SHBG is mainly synthesized in the liver, binding androgens in a high-fidelity manner, and thereby making it biologically inaccessible to target tissues. Several polymorphisms of the SHBG gene on chromosome 17 have been shown to alter SHBG liver biosynthesis, plasma levels, and plasma clearance efficiency, thereby regulating the distribution of androgens (Hammond, 2016). In patients with PCOS, SHBG concentrations are usually low because of elevated androgen levels, and hyperandrogenemia promotes compensatory hyperinsulinemia and insulin resistance by increasing lipoprotein and reducing insulin clearance (Shorakae et al., 2018). Hyperinsulinemia and hyperandrogenemia can hinder the secretion and synthesis of SHBG in the liver (Lim et al., 2013). Women with an SHBG deficiency showed truncated SHBG synthesis and abnormal glycosylation, which led to a significant decrease in the SHBG levels and an increase in the circulating free T levels. The D327N (rs6259) SNP was the first reported SHBG gene polymorphism, and it was found to increase the half-life of the SHBG and decrease its clearance rate, resulting in an overall increase in SHBG concentration (Cousin et al., 1998). Several studies have explored the relationship between the SHBG rs6259 SNP and serum SHBG concentration and PCOS risk, but they present conflicting results (Cousin et al., 2004; Bendlová et al., 2007; Ferk et al., 2007; Martinez-Garcia et al., 2012; Dai et al., 2015; Abu-Hijleh et al., 2016; Bhatnager et al., 2019; Liu et al., 2019). Our results showed that SHBG rs6259 was not associated with PCOS risk, which is in agreement with the results of studies by Li et al. and Liao et al. (Liao and Cao, 2020; Li et al., 2021). Additionally, Liao et al. also found that a null link between the SHBG rs727428 polymorphism and the risk of PCOS was also found under any genetic models (Liao and Cao, 2020). Due to the limited sample size and a high degree of heterogeneity among study groups, the reliability and consistency of the results may be affected.

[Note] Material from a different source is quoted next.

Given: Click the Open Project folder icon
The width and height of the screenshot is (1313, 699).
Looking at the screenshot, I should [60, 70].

Our meta results confirmed that androgen synthesis related gene polymorphisms may affect ovarian function and thus affect the susceptibility of PCOS. Neuroendocrine dysfunction is a component of PCOS, mainly manifested by increased secretion of LH. LH excess associated with PCOS may be secondary to the peripheral events within the ovary, the mechanism of neuroendocrine dysfunction resulting in an elevated LH in PCOS may be an uncoupling of hypothalamic estradiol inhibition by elevated ovarian androstenedione, while elevated LH may cause hyperandrogenemia (Doi et al., 2005; Doi, 2008). Herein, we also tried to explore the relationship between serum LH level and androgen synthesis related gene polymorphism, but due to limited data, meta-analysis was not possible. Li (Li et al., 2015) and Wu (Wu et al., 2017) studied the relationship between serum LH and CYP17A1 gene polymorphisms, but reached a repulsive conclusion. Only Jin (Jin et al., 2009) studied the relationship between serum LH and CYP19A1 gene polymorphisms and found that in PCOS patients the serum LH of AA type was lower than that of GA or GG type.

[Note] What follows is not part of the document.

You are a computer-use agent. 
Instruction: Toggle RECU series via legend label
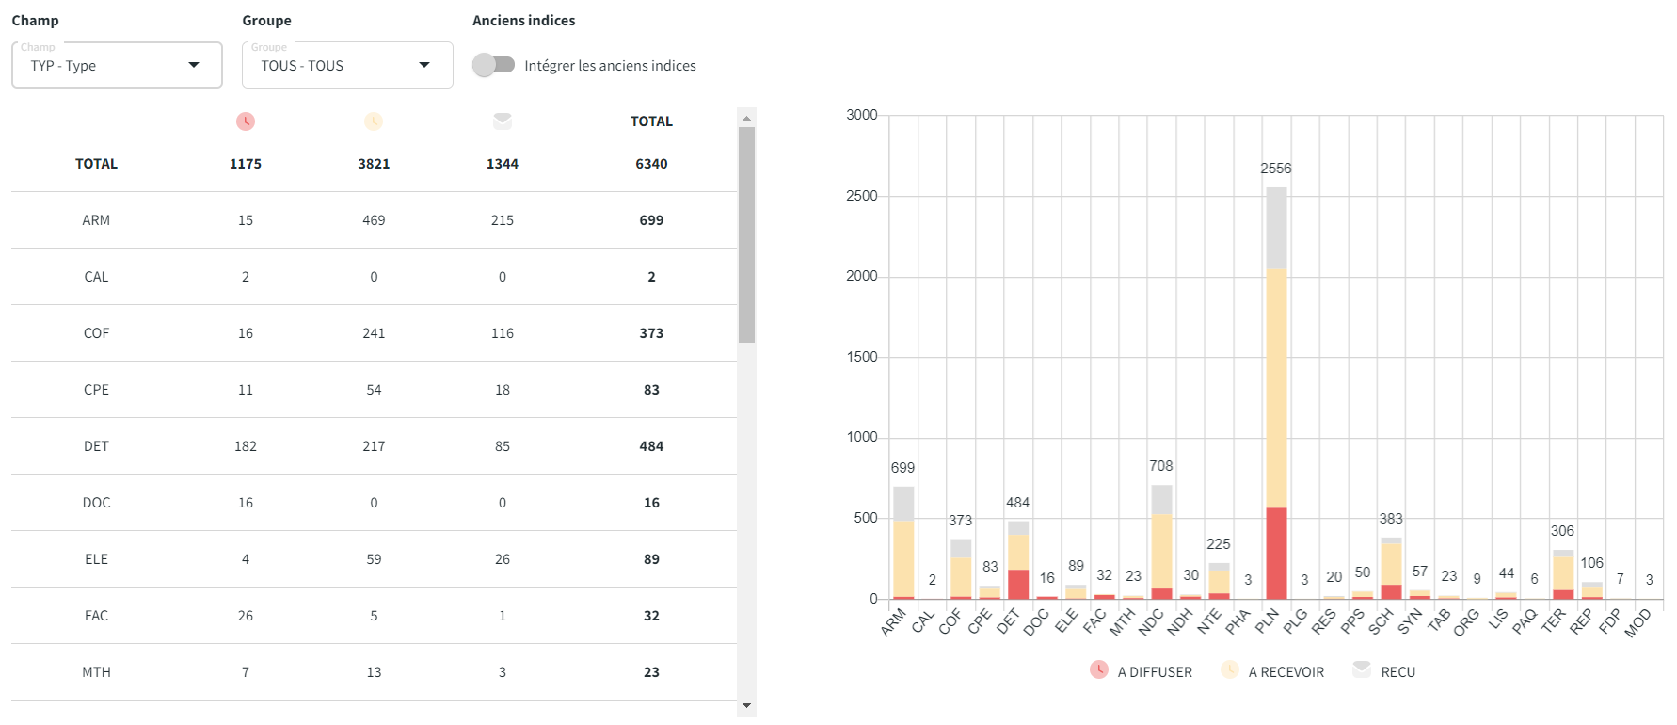coord(1398,672)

As hyperandrogenemia is a key characteristics seen in PCOS patients, we focused on the CYP17A1 and CYP19A1 gene polymorphisms that affect androgen synthesis and the SHBG gene polymorphisms that affect SHBG synthesis to determine the relationship between gene polymorphisms and PCOS risk through a comprehensive literature search, so as to draw more comprehensive, accurate, and reliable conclusions. In addition, the studies that we included here were conducted in different countries and using different ethnic groups, making the pooled results more universal. Finally, according to the quality evaluation system, all the articles included in this study were of medium quality.

The present study has several limitations. First, in this meta-analysis, the combined OR was estimated by the number of genotypes or alleles in the case and control subjects, without adjusting for other confounding factors, which might cause bias. Second, although the study group was large, some subgroup analyses were performed with quite small sample sizes. Despite the sensitivity analysis, our results might still be affected by a type II error. Thus, future research encompassing a larger and more detailed sample set is necessary. Third, we did not search for gray literature, the publication bias might still affect the results of our meta-analysis. Fourth, some polymorphic studies have significant inter-study heterogeneity, and some studies have a deviation from the genotype distribution of the HWE. Finally, this meta-analysis does not discuss gene-environment or gene-gene interactions. However, the conclusions and limitations of this study provide some direction for the design of future studies.

Conclusion

In summary, this meta-analysis showed that CYP17A1 rs7435721 polymorphisms might serve as a protective factor against PCOS in general populations. Given that the pathogenesis of PCOS is extremely complex, the probability that specific gene polymorphisms could significantly contribute to its development is low, and we strongly recommend further studies with a larger sample size to comprehensively explore the potential roles of gene-gene and gene-environmental interactions in the development of PCOS.

Summary

CYP17A1 rs743572 polymorphisms were found to be negatively associated with PCOS risk under dominant model in the general population while neither CYP19A1 rs2414096 polymorphisms nor SHBG rs6529 polymorphisms was associated with PCOS susceptibility under dominant model in the general population. CYP17A1 rs7435721 polymorphisms in general populations might be protective factors against PCOS.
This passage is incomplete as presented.